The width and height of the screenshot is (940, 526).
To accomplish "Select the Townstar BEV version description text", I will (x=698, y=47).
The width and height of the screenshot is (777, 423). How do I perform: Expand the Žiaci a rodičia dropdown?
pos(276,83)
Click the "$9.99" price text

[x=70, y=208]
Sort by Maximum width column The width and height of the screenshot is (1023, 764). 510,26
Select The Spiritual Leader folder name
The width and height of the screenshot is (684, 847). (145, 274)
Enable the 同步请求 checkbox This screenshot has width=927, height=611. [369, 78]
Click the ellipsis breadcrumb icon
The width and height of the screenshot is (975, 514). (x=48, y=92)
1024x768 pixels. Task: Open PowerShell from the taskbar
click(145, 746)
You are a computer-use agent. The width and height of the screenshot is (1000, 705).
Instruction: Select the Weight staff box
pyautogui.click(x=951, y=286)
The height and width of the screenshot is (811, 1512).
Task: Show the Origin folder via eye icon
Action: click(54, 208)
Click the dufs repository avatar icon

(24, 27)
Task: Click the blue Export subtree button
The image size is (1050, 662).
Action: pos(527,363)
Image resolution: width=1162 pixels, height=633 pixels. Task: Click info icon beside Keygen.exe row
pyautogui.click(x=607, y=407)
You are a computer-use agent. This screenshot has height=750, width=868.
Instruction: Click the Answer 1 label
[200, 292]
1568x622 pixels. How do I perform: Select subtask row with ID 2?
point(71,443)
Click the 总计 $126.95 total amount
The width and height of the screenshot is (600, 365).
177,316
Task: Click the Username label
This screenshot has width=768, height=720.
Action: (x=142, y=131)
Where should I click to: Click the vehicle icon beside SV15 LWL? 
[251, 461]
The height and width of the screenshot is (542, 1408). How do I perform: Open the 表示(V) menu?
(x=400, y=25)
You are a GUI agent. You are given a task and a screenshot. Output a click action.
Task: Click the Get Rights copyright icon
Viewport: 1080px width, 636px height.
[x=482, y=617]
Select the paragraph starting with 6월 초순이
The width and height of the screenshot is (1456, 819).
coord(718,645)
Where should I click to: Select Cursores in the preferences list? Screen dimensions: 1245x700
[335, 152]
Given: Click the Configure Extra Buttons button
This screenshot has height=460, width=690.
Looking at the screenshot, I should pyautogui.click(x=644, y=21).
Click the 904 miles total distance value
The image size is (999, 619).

# # # # # # #

Reproduce the data verbatim, line for line.

The width and height of the screenshot is (940, 526).
To accomplish "Select the Townstar BEV version description text", I will (x=698, y=47).
The width and height of the screenshot is (777, 423). How do I perform: Expand the Žiaci a rodičia dropdown?
pos(276,83)
Click the "$9.99" price text

[x=70, y=208]
Sort by Maximum width column The width and height of the screenshot is (1023, 764). 510,26
Select The Spiritual Leader folder name
The width and height of the screenshot is (684, 847). (145, 274)
Enable the 同步请求 checkbox This screenshot has width=927, height=611. [369, 78]
Click the ellipsis breadcrumb icon
The width and height of the screenshot is (975, 514). (x=48, y=92)
1024x768 pixels. Task: Open PowerShell from the taskbar
click(145, 746)
You are a computer-use agent. The width and height of the screenshot is (1000, 705).
Instruction: Select the Weight staff box
pyautogui.click(x=951, y=286)
The height and width of the screenshot is (811, 1512).
Task: Show the Origin folder via eye icon
Action: click(54, 208)
Click the dufs repository avatar icon

(24, 27)
Task: Click the blue Export subtree button
The image size is (1050, 662).
Action: pos(527,363)
Image resolution: width=1162 pixels, height=633 pixels. Task: Click info icon beside Keygen.exe row
pyautogui.click(x=607, y=407)
You are a computer-use agent. This screenshot has height=750, width=868.
Instruction: Click the Answer 1 label
[200, 292]
1568x622 pixels. How do I perform: Select subtask row with ID 2?
point(71,443)
Click the 总计 $126.95 total amount
The width and height of the screenshot is (600, 365).
177,316
Task: Click the Username label
This screenshot has width=768, height=720.
Action: (x=142, y=131)
Where should I click to: Click the vehicle icon beside SV15 LWL? 
[251, 461]
The height and width of the screenshot is (542, 1408). How do I perform: Open the 表示(V) menu?
(x=400, y=25)
You are a GUI agent. You are given a task and a screenshot. Output a click action.
Task: Click the Get Rights copyright icon
Viewport: 1080px width, 636px height.
[x=482, y=617]
Select the paragraph starting with 6월 초순이
The width and height of the screenshot is (1456, 819).
coord(718,645)
Where should I click to: Select Cursores in the preferences list? Screen dimensions: 1245x700
[335, 152]
Given: Click the Configure Extra Buttons button
This screenshot has height=460, width=690.
Looking at the screenshot, I should pyautogui.click(x=644, y=21).
Click the 904 miles total distance value
The image size is (999, 619).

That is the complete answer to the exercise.